Released on: 20 July 2011
A new study published in the American Journal of Obstetrics & Gynaecology Philadelphia found that about 1 in 200 women in the US has a home birth, of which approximately 75% planned home births rather than births planned in hospital or where no care had been arranged.
Researchers from Maine Medical Centre, Portland, Maine, reported that planned home births were associated with fewer interventions including epidural analgesia, electronic fetal heart rate monitoring, episiotomy and operative delivery. These women were less likely to experience tearing, bleeding and infections. Neonatal outcomes of planned home births revealed less frequent prematurity, low birthweight and assisted newborn ventilation. Although planned home and hospital births resulted in similar perinatal mortality rates, they reported that planned home births were associated with significantly elevated neonatal mortality rates.

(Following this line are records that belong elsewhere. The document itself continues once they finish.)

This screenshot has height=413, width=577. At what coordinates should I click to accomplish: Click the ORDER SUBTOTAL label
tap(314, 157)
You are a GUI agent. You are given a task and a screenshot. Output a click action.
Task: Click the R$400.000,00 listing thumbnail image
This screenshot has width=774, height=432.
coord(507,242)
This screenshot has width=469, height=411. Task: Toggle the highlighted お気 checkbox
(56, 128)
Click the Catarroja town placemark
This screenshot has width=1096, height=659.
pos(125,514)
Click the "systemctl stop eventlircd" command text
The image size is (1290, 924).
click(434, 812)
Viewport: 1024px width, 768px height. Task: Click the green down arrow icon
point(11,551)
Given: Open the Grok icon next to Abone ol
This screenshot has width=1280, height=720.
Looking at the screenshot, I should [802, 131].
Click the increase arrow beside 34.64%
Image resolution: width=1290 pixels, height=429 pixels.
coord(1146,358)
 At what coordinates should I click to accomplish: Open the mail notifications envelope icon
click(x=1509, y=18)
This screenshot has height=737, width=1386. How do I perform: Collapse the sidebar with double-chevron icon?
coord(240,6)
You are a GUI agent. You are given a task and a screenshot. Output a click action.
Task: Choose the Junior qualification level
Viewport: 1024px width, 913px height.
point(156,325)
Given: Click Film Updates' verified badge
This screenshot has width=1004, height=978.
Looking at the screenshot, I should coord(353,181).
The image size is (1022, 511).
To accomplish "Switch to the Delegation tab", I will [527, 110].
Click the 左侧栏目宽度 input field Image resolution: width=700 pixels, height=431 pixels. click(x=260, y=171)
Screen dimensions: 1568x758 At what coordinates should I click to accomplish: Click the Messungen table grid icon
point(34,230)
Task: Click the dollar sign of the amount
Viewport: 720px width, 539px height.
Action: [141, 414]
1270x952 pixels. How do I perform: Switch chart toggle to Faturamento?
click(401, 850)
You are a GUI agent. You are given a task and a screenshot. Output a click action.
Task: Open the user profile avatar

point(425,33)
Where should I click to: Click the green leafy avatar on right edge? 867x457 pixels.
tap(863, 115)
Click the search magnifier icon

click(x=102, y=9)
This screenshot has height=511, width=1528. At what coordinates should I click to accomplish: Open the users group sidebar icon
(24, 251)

Mary Newburn, Head of Research and Information, NCT, said:
“This study needs to be looked at in detail. NCT’s own detailed review of home birth (Gyte and Dodwell) concluded that, although the quality of comparative evidence on safety of home birth is poor, there is no evidence that for women with a low risk of complications the likelihood of a baby dying during or shortly after labour is any higher if they plan for a home birth compared with planning a hospital birth.”
“Until we can look in detail at the way this new review has been carried out, it is not possible to assess the reliability of the findings. However, when comparing the safety of planned home births with that of hospital births, it is important to know whether only good quality studies have been included and those of poor methodological quality have been excluded, using objective criteria.
“We must also ensure that similar groups of women have been compared. Differences in clinical risk factors, age, ethnicity, education and wealth can affect poor outcomes, including baby deaths.
“Plans for labour and birth can change during pregnancy in response to developments, including emerging risk factors such as pre-eclampsia, breech presentation, premature rupture of the membranes or a pregnancy continuing significantly beyond 41 weeks.
“Women who have planned a home birth and then develop risk factors often change their plans for birth and arrange to go into hospital. In many studies these women are included in the planned home birth group despite having transferred their booking before labour starts. For this reason, studies are most useful when they focus on women planning a home birth at the onset of labour. Studies not using this design can be misleading.”